Wesley Mills of Mills Short & Associates presented the proposal on behalf of owner FL Site LLC. He described a development program of 162 townhomes across multiple buildings with unit floor areas approximately 1,600–1,800 square feet, 40 percent open space, and 27 percent native upland preservation. The applicant said the project provides 352 parking spaces (a mix of driveway, on‑street and dedicated guest stalls) and will include a central pool and cabana, mail kiosk, three wet retention ponds for stormwater, walking paths and a public dog park with dedicated parking and secondary access from Schumann Drive. "We have 352 parking spaces in total," Mills said during the presentation.

Jim Mann, community development staff, told the commission the project meets current RM‑8 zoning standards and the city’s land development code, exceeds parking requirements, and meets the comprehensive plan’s native vegetation retention requirement (27 percent preserved, above the 25 percent guideline). Mann recommended approval of the site plan with conditions that include: no conveyance until preliminary and final plats are approved; submission of a plan to avoid monotonous color schemes for elevations prior to first building permit; and submission of a school concurrency availability determination from the school board before permit issuance. "Staff recommends approval of the site plan for Hawkes Landing under the following conditions," Mann said.

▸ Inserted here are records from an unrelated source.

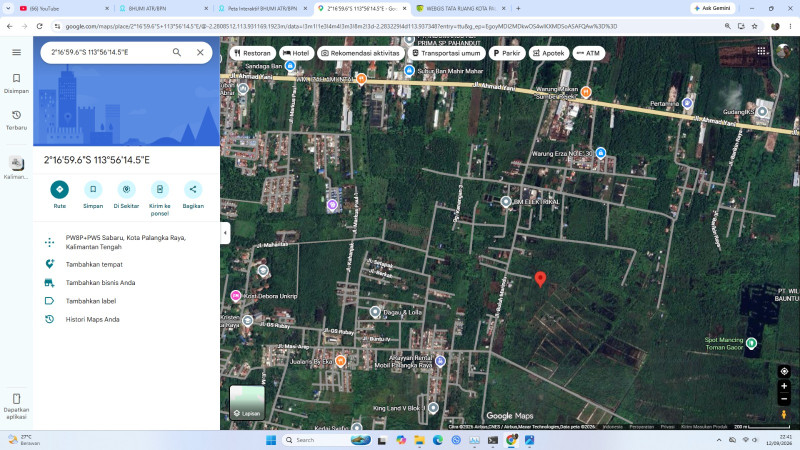Toggle the Lapisan layers thumbnail
The image size is (800, 450).
pos(247,403)
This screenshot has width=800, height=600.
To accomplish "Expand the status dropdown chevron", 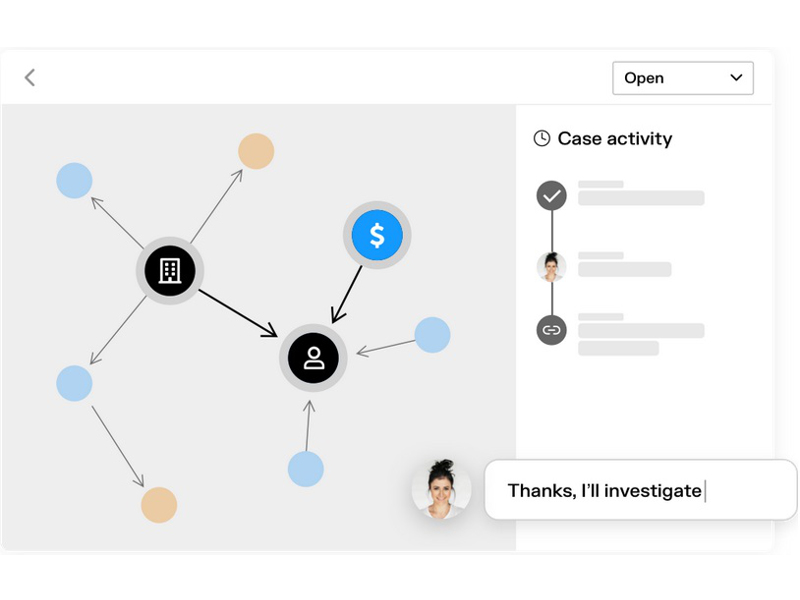I will 737,77.
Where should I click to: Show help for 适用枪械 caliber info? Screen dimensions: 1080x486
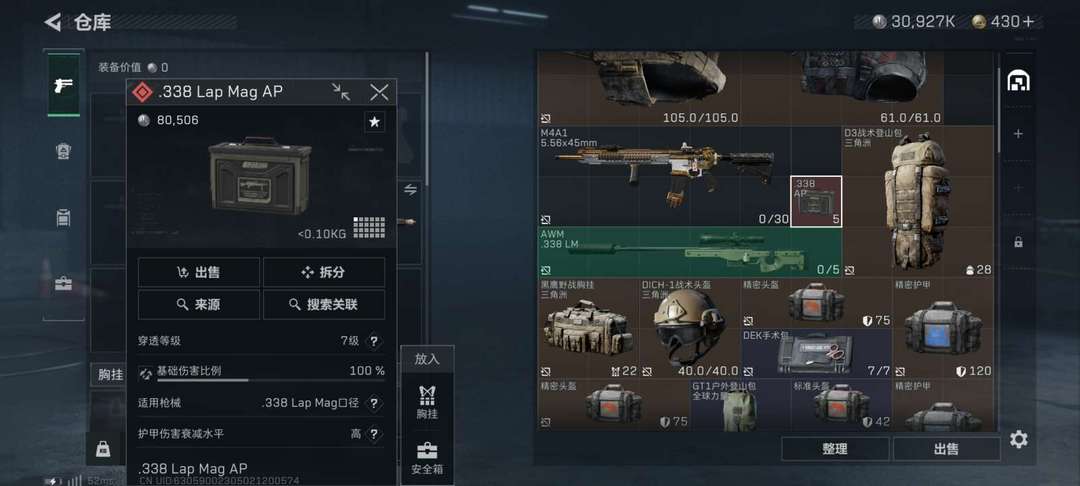coord(374,403)
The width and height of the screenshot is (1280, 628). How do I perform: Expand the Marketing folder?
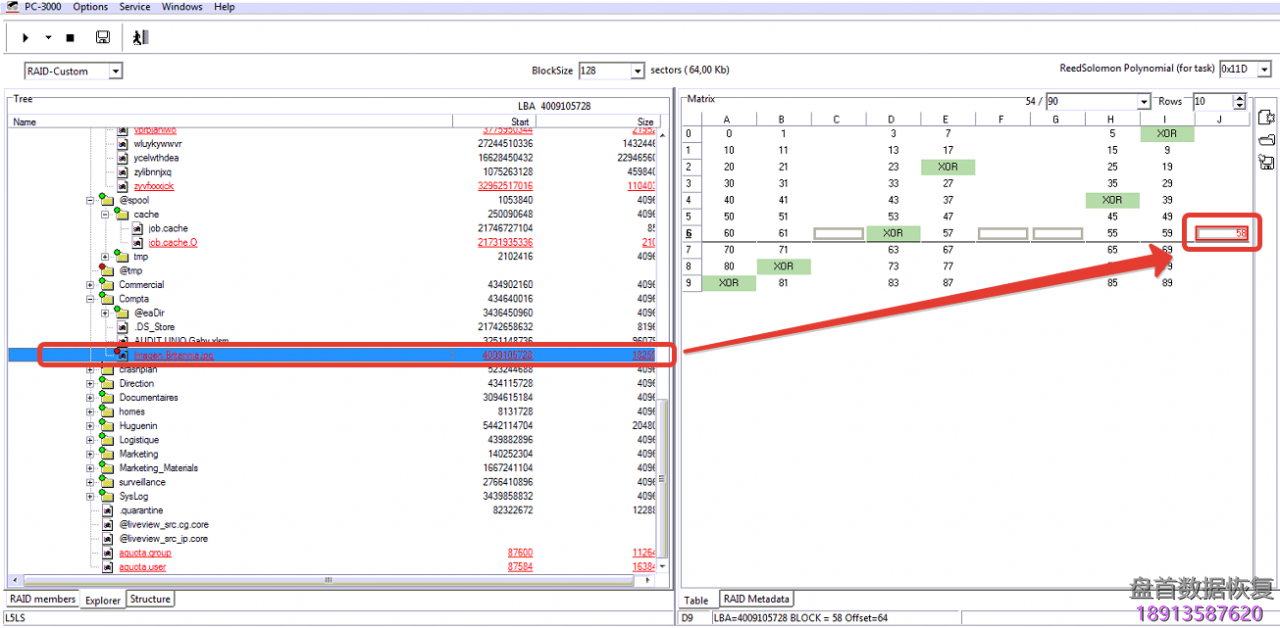click(x=91, y=454)
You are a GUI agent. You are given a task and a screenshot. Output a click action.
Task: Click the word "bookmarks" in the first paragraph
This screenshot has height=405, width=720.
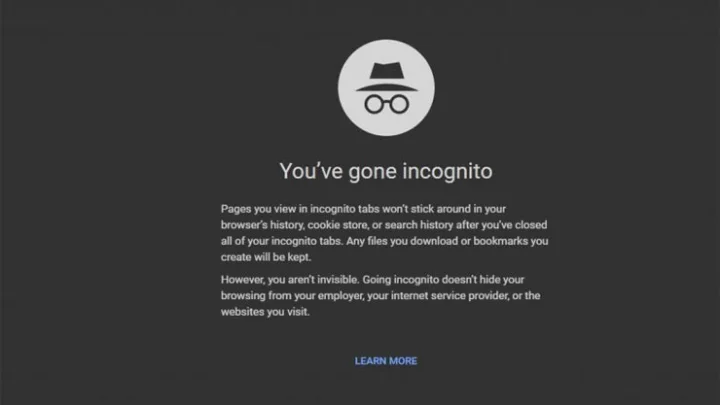(501, 241)
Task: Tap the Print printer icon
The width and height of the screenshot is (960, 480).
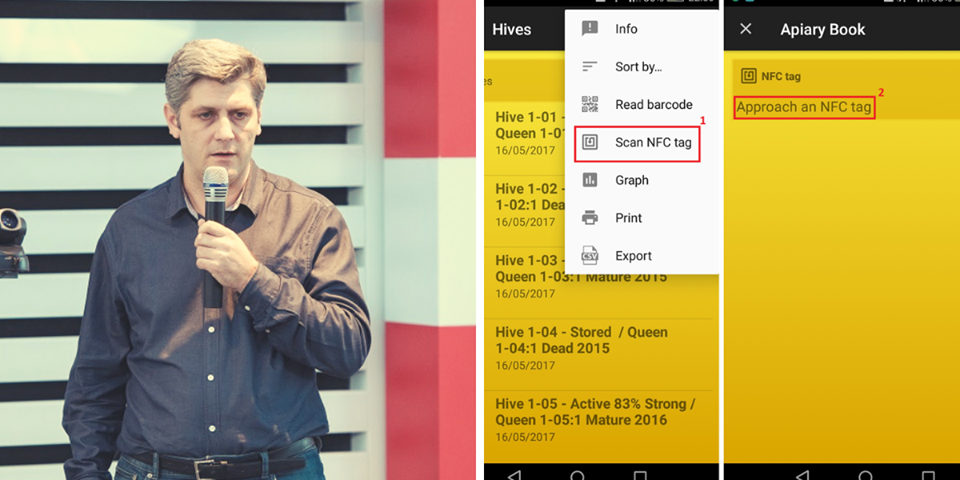Action: [590, 217]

Residents raised questions during public comment about traffic capacity on Schumann Drive, setbacks from the Schumann Canal and timing. A resident, Carol Maxwell, said, "I just don't know that the area has enough roads. How are all these people gonna get out of this development?" Applicant and staff representatives replied a traffic study (dated Jan. 31) was prepared and reviewed by city and county engineers and concluded the additional trips would not require roadway improvements and would not change the current level of service (reported as LOS C on Schumann Drive). Staff said the buildings will be set back about 50 feet from the Schumann Canal (25‑foot landscape buffer plus a 25‑foot building setback). The applicant said the dog park and walking trails will be the public components; the rest of the amenities (pool, cabana) are private to the gated community, and the secondary access and public parking are placed outside the gate so public users do not enter the gated residential area.

Commissioners pressed the applicant and staff for clarity on several technical points: the type and location of fencing and landscape buffers along the west edge, the dog‑park parcel boundary and public‑access tract lines (staff and the applicant agreed to adjust tract lines on the final plat), and who will own and maintain the seawall along the canal. Staff and the applicant committed to resolve seawall ownership and to include maintenance/dedication language in the final plat or HOA documents; commissioners noted the importance of resolving title issues before houses are conveyed because unclear seawall ownership can derail closings.

The commission approved a motion to forward the site plan with staff‑recommended conditions and an added condition that "the HOA is responsible for the maintenance and upkeep for the public areas in perpetuity." That motion passed on a roll‑call vote of 7–0. The commission also voted 7–0 to recommend the preliminary replat to city council with conditions that include the same site plan conditions and the additional requirement to determine seawall ownership and to revise tract lines to match the fence and dog‑park boundaries prior to final plat recording.

Next steps: the preliminary plat will be transmitted as a recommendation to the city council; no conveyance of units may occur until the preliminary and final plat approvals and required submittals (including school concurrency) are complete.